[課題 1] 歌集『九年坂』を論じた文章のうち、「歌集『九年坂』(1/2)」で始まり「またそれと関連するオノマトペも多く使用している。」までの部分を、一字一句変えずにそのまま書き写しなさい。

歌集『九年坂』(1/2)
田上起一郎さん(「短歌人」所属)の第一歌集である。小池光さんの「跋」に、田上さんの短歌修業歴や歌のふしぎさ、おもしろさについて紹介されている。
以下では表現上の具体的な特徴を分析してみよう。短歌に限らないが、詩情をもたらす技法がよく分るはずである。
歌集を読んでいて目立つのは、対句構造・リフレインである。参考までに俳句の例をあげる。 小萩散れますほの小貝小盃 芭蕉
またそれと関連するオノマトペも多く使用している。
□対句構造・リフレイン: 一首の中に類似語表現が二カ所以上
あるとリズム感が生まれる。

[課題 2] 一覧のうち、「is (390, 624).」を含む行から「What do you see at coordinates (203, 24)」を含む行までを、両端の行も含めて一字一句そのまま複製しなさい。

[記録情報]
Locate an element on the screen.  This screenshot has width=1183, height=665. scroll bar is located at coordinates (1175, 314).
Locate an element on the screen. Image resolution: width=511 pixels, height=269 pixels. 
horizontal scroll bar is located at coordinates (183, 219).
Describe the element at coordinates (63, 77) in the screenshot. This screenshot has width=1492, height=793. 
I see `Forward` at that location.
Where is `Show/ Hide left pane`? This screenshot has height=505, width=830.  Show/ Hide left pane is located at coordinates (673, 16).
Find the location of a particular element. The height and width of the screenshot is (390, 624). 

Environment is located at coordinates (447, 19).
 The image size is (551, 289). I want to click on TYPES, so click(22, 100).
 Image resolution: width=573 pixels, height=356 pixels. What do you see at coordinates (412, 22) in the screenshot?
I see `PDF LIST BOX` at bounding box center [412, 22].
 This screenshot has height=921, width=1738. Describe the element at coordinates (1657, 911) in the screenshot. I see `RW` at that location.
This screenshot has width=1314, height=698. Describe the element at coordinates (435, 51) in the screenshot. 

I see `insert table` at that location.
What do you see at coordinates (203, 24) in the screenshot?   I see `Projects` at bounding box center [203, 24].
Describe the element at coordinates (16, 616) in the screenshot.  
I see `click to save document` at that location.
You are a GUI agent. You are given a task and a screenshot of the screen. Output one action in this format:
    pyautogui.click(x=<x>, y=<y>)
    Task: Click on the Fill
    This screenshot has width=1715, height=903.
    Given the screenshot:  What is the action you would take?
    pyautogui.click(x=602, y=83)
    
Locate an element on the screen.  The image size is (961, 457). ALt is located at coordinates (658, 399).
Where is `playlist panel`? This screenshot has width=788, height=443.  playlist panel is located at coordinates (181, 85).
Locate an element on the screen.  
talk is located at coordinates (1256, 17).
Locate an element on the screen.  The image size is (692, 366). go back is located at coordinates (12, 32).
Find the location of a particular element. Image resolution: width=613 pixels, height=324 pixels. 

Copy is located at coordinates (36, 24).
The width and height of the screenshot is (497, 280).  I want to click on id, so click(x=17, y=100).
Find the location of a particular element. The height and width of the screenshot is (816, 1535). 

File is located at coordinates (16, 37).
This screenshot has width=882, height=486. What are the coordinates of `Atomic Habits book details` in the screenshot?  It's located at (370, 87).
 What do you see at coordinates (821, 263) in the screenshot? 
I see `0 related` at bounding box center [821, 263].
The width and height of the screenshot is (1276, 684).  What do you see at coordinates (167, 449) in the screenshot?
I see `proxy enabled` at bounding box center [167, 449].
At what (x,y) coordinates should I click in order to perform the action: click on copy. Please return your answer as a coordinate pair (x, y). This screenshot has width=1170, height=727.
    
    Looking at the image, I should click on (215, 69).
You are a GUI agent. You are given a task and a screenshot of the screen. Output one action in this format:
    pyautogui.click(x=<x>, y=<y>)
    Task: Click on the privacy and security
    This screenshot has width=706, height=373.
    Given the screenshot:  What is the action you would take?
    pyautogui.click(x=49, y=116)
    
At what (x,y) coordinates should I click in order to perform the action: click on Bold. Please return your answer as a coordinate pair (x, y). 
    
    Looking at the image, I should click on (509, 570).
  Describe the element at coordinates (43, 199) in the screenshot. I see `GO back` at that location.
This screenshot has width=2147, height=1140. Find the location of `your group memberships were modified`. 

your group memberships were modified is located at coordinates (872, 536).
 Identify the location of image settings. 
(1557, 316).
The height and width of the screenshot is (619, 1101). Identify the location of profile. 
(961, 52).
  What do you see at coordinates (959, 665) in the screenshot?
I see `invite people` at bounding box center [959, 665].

[最終解答 1]
歌集『九年坂』(1/2)
田上起一郎さん(「短歌人」所属)の第一歌集である。小池光さんの「跋」に、田上さんの短歌修業歴や歌のふしぎさ、おもしろさについて紹介されている。
以下では表現上の具体的な特徴を分析してみよう。短歌に限らないが、詩情をもたらす技法がよく分るはずである。
歌集を読んでいて目立つのは、対句構造・リフレインである。参考までに俳句の例をあげる。 小萩散れますほの小貝小盃 芭蕉
またそれと関連するオノマトペも多く使用している。

[最終解答 2]
Find the location of a particular element. The height and width of the screenshot is (390, 624). 

Environment is located at coordinates (447, 19).
 The image size is (551, 289). I want to click on TYPES, so click(22, 100).
 Image resolution: width=573 pixels, height=356 pixels. What do you see at coordinates (412, 22) in the screenshot?
I see `PDF LIST BOX` at bounding box center [412, 22].
 This screenshot has height=921, width=1738. Describe the element at coordinates (1657, 911) in the screenshot. I see `RW` at that location.
This screenshot has width=1314, height=698. Describe the element at coordinates (435, 51) in the screenshot. 

I see `insert table` at that location.
What do you see at coordinates (203, 24) in the screenshot?   I see `Projects` at bounding box center [203, 24].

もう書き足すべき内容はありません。